| Entries shown |
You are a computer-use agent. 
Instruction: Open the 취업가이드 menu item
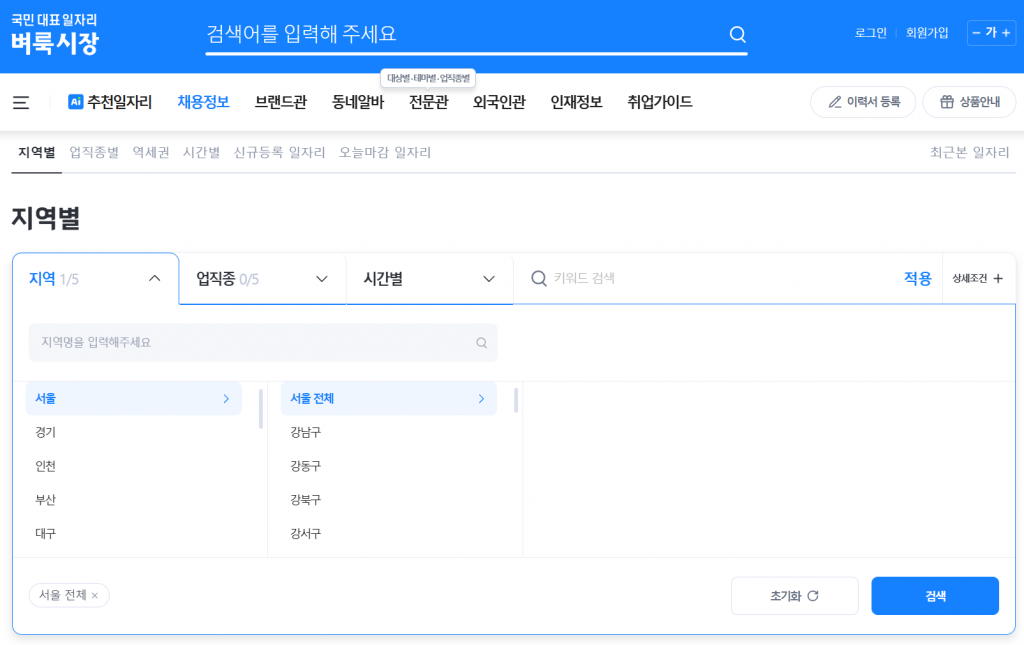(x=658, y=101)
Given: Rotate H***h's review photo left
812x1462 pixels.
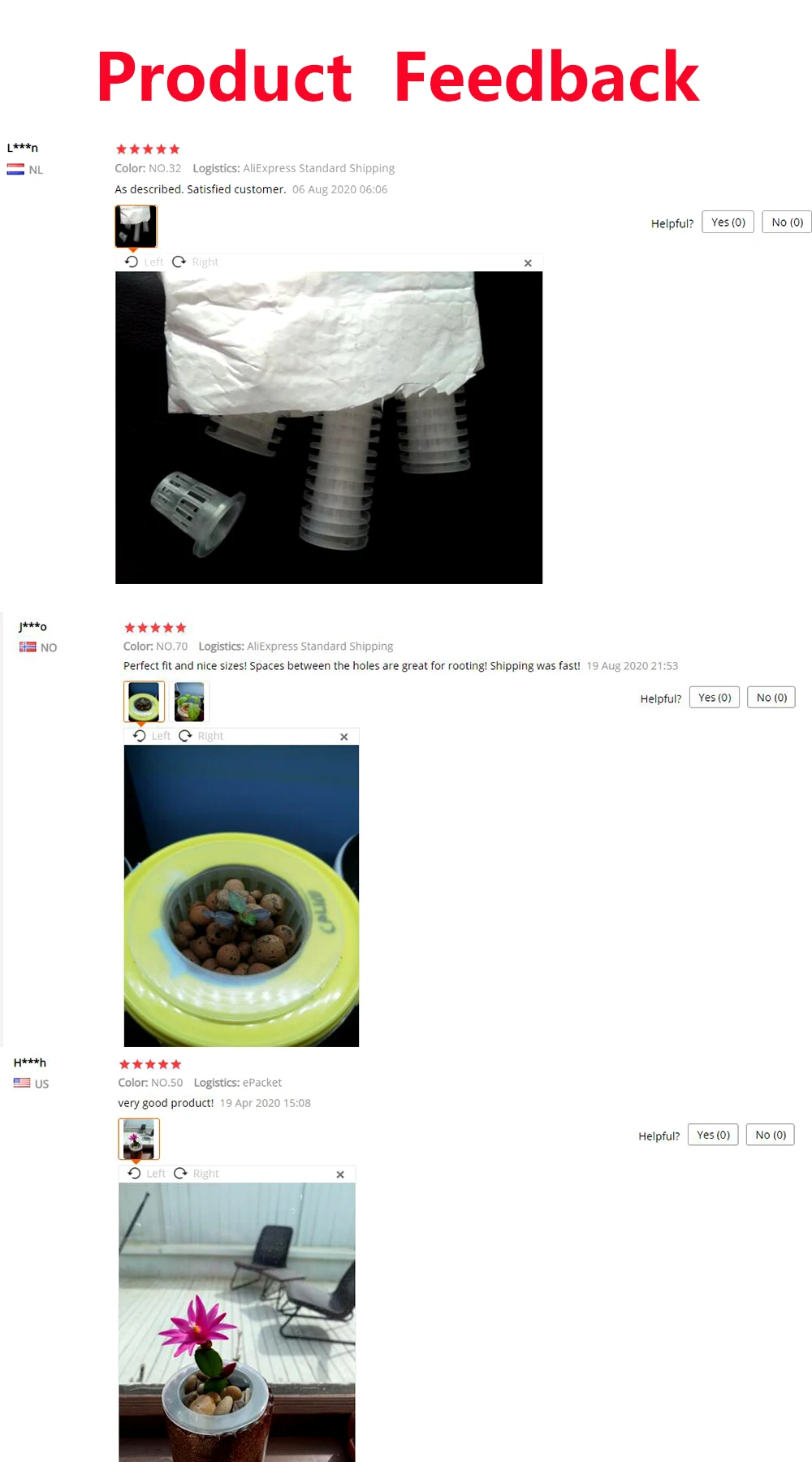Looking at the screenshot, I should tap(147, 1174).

| Exercise description |
The entries are to be transcribed in full. Their pictures are not.

| Result of this task |
You are a computer-use agent. 
Instruction: Open the 취업가이드 menu item
(x=658, y=101)
Given: Rotate H***h's review photo left
812x1462 pixels.
Looking at the screenshot, I should tap(147, 1174).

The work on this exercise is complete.